The Roaring Twenties were an exciting time in San Francisco, as one might imagine; Prohibition didn't do much to dampen the spirits of a city founded on the Barbary Coast. Writers like Dashiell Hammett, William Saroyan and John dos Passos were part of a thriving literary and artistic culture in San Francisco during this period.


Beats and Hippies
After World War II, returning American soldiers, many of whom had passed through San Francisco on their way to or from the Pacific, settled here, prompting the Government to oversee construction of a vast new residential area, the Sunset District, on what had been miles and miles of sand dunes. Allen Ginsberg, Jack Kerouac, Gary Snyder, Lawrence Ferlinghetti, and other young writers and thinkers of what was to be known as the Beat Generation established themselves in the cafes and bars of North Beach, continuing the citys literary, bohemian tradition?albeit with a dreamy, druggy, jazz-inflected twist. Rising North Beach rents forced beatniks (a term coined by San Francisco Chronicle columnist Herb Caen) out to the Victorians of Haight Ashbury, where their boundary-breaking prose had already inspired a new movement of long-haired young cultural mavericks.

Derisively dubbed "hippies" by the beats, who saw them as junior beat wanna-bes, the hippies took their cultural and psychic explorations to different extremes, aided by LSD, a recently synthesized hallucinogen. Bands like the Grateful Dead and the Jefferson Airplane came up with the soundtrack to "tune in, turn on, and drop out," and the 1967 Summer of Love drew over 100,000 young seekers to the Haight.

Flower Power began to manifest itself more and more stridently as political unrest, with demonstrations and even riots becoming a feature of life at San Francisco State University and, even more so, at the University of California, Berkeley. "Peace and love" began to turn into a bad trip. At a 1968 Rolling Stones concert at Altamont Pass, east of Berkeley, Hells Angels motorcycle gang members, serving as security guards, killed a fan in a violent mêlée in front of film cameras.


The Modern Era
San Franciscos gay community began to assert itself with greater confidence and urgency in the 1970s, electing Supervisor Harvey Milk as the nations only openly homosexual politician. Milk was killed in 1978, along with Mayor George Moscone, by former Supervisor Dan White. Whites subsequent conviction on a mere manslaughter charge prompted riots and the burning of police cars by angry gays and their supporters in front of City Hall on "White Night."

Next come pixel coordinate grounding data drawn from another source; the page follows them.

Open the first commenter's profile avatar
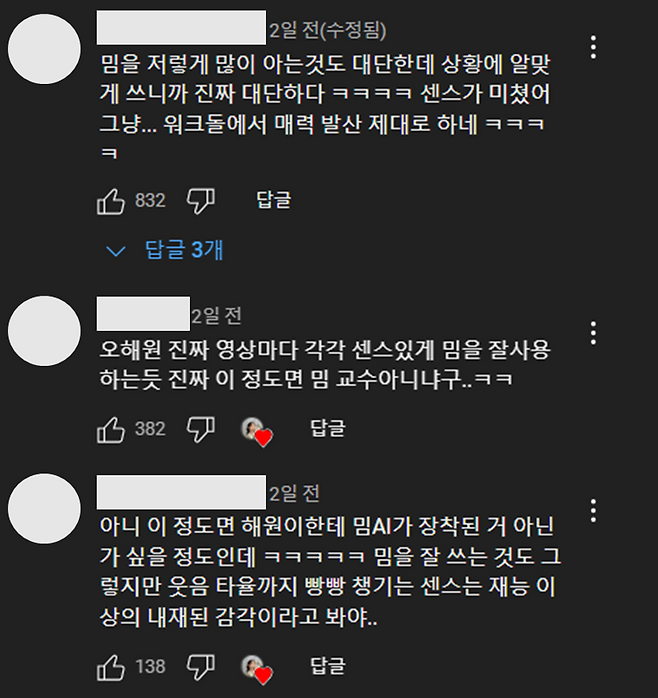 pos(44,49)
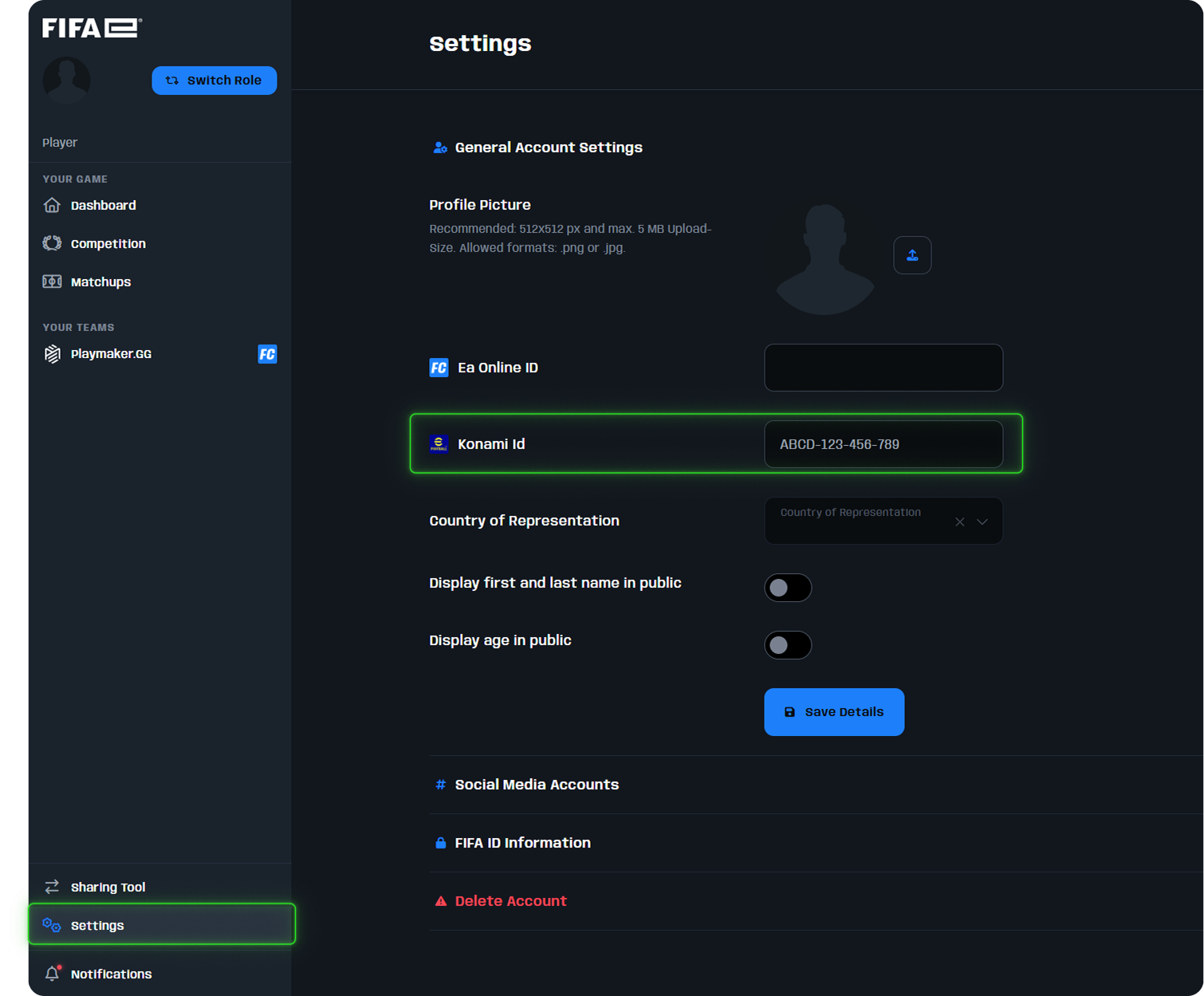Click the profile picture upload icon
Image resolution: width=1204 pixels, height=996 pixels.
(x=912, y=255)
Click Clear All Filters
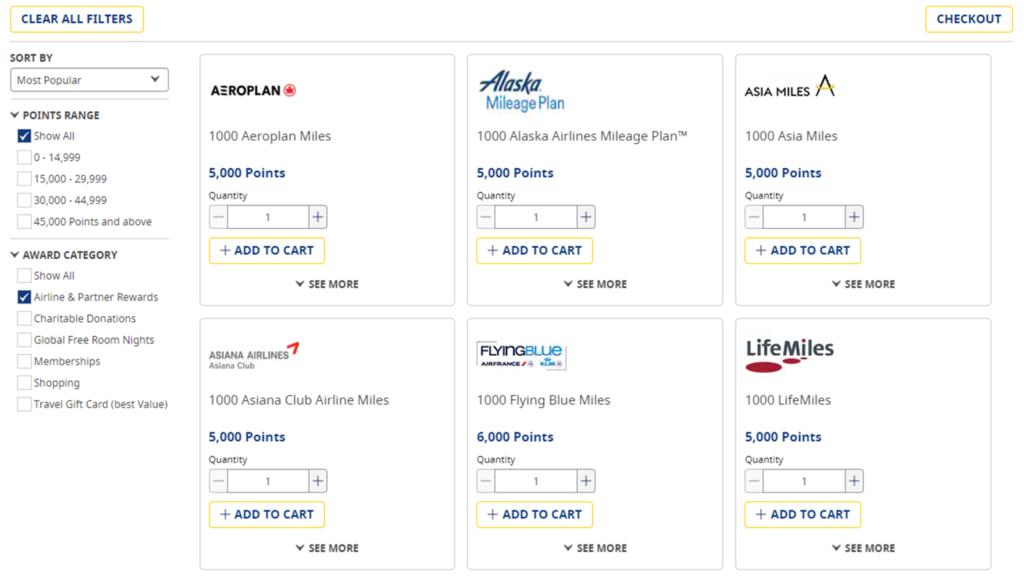The image size is (1024, 576). point(76,18)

During the 1980s, the gay community reeled under the onslaught of the AIDS epidemic. Though incidences of the disease have leveled off and more effective drugs prolong the life of those afflicted with it, the Castro has drawn even more tightly together to promote awareness of the disease and to support those whose lives have been affected by it.

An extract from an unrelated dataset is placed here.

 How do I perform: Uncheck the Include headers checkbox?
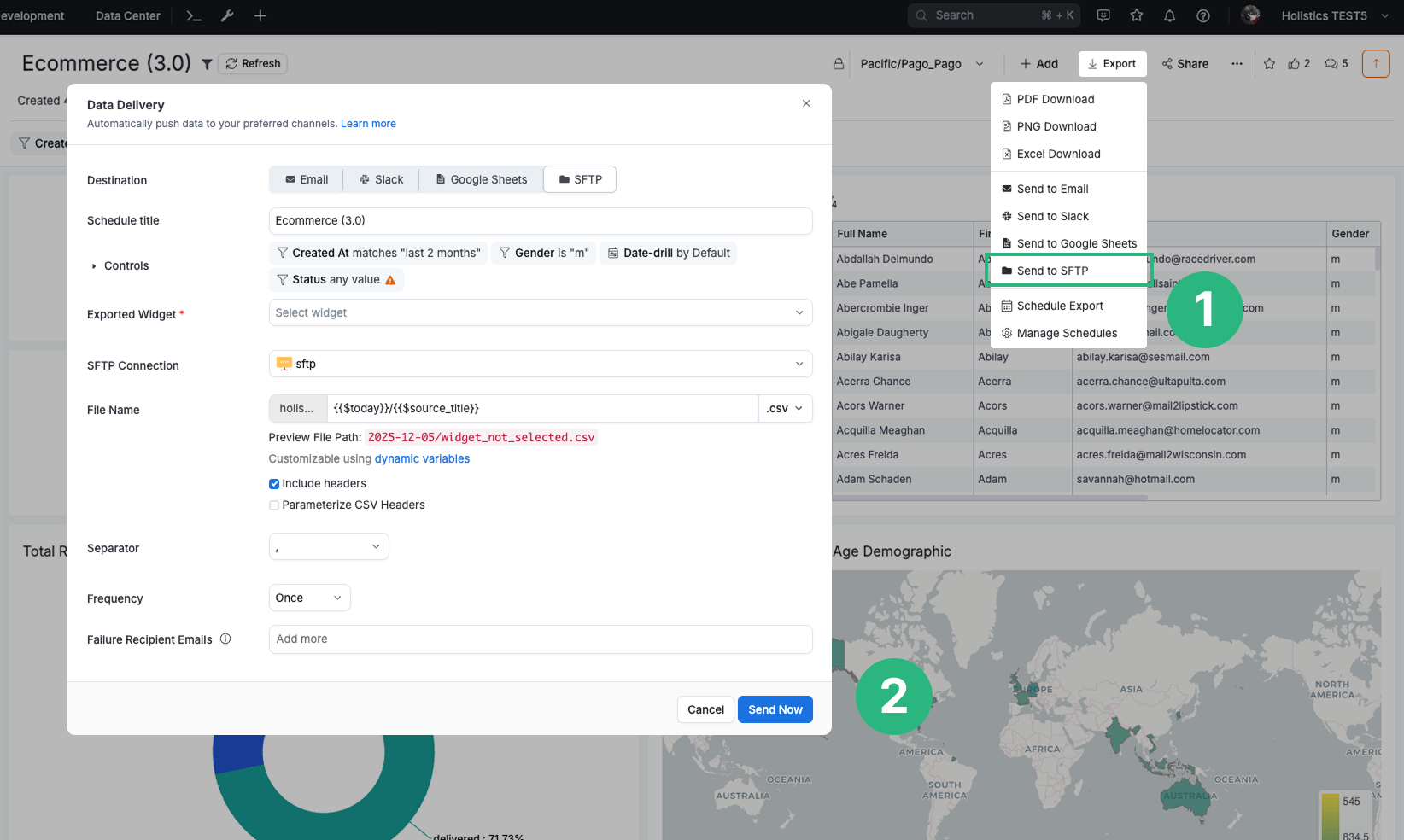[274, 484]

In 1989, just as the Bay Area was sitting down to watch the San Francisco Giants and Oakland Athletics play each other in the third game of the World Series, it was rocked by the 7.1 Loma Prieta earthquake. The legacy of the quake can be seen in sometimes nightmarish San Francisco traffic, caused by irreparable damage to important sections of freeway.

Today, the stylish, imperious mayor, Willie Brown, presides over a city of extremes. The magic of a thriving downtown business sector, explosive new dot.com businesses South of Market, and a real estate boom in the citys southern corridor does not seem to be enough to dispel concern over an ever-rising homeless population and intractable problems with the citys public transportation system, MUNI.

Public confidence in San Franciscos economy is greater than ever, however, and for the 725,000 residents and the millions of visitors who love it, it would be hard to dim the luster of the abundant charms of the City by the Bay.